Fusion power plants are possible on the electricity grid within the next decade, a potential game changer that could supply a limitless amount of carbon-free power, former US Energy Secretary Ernest Moniz said Thursday.
(Bloomberg) — Fusion power plants are possible on the electricity grid within the next decade, a potential game changer that could supply a limitless amount of carbon-free power, former US Energy Secretary Ernest Moniz said Thursday.
“I believe that in this decade, we will demonstrate the science through multiple technologies that can accomplish fusion,” Moniz, who led the Energy Department under former President Barack Obama, said on Bloomberg Television. “We still have a ways to go to make a commercial power plant, but the prize is incredible.”
Moniz’s comments come after the Department of Energy announced Tuesday that scientists at a laboratory in California managed for the first time to generate more energy from a fusion reaction than they needed to trigger it.
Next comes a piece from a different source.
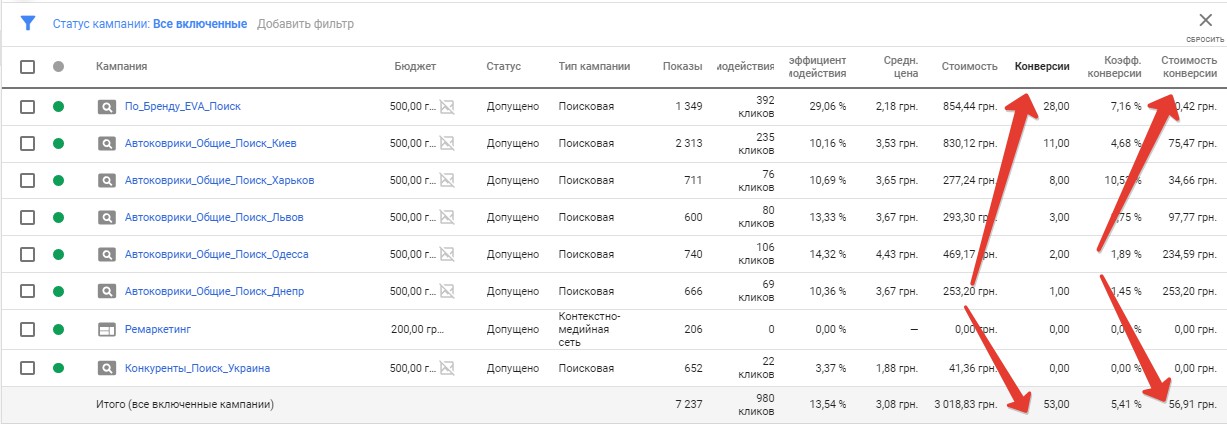Click the reset filters X icon

click(1204, 20)
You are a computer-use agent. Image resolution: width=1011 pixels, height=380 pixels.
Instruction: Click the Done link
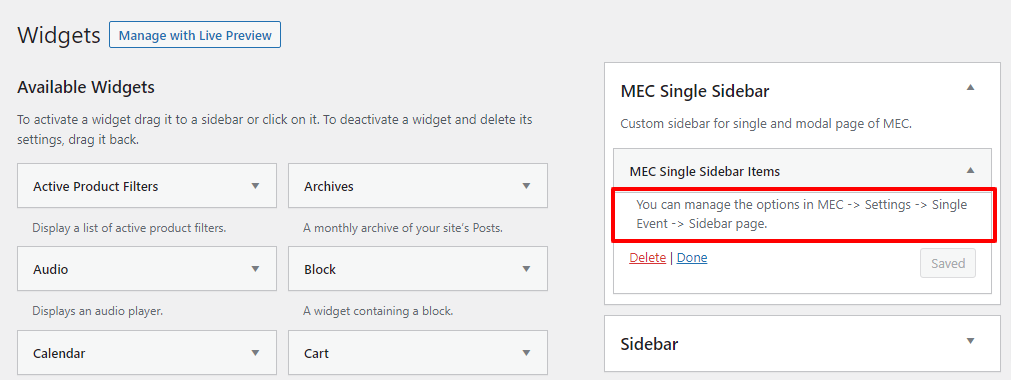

The milestone raises the prospect that some day — perhaps decades from now — the global economy will be run on carbon-free electricity generated by the very process that powers the sun.
Read more: US fusion breakthrough inches world closer to a new energy era
President Joe Biden has also set a goal of achieving a commercial fusion reactor within a decade, though others, including the director of the Energy Department laboratory where the experiment took place, have said that time frame could be overly optimistic.
Moniz, who serves on the board of fusion-power developer TAE Technologies Inc., said private companies have attracted as much as $5 billion in private capital to explore fusion technologies.
More stories like this are available on bloomberg.com
©2022 Bloomberg L.P.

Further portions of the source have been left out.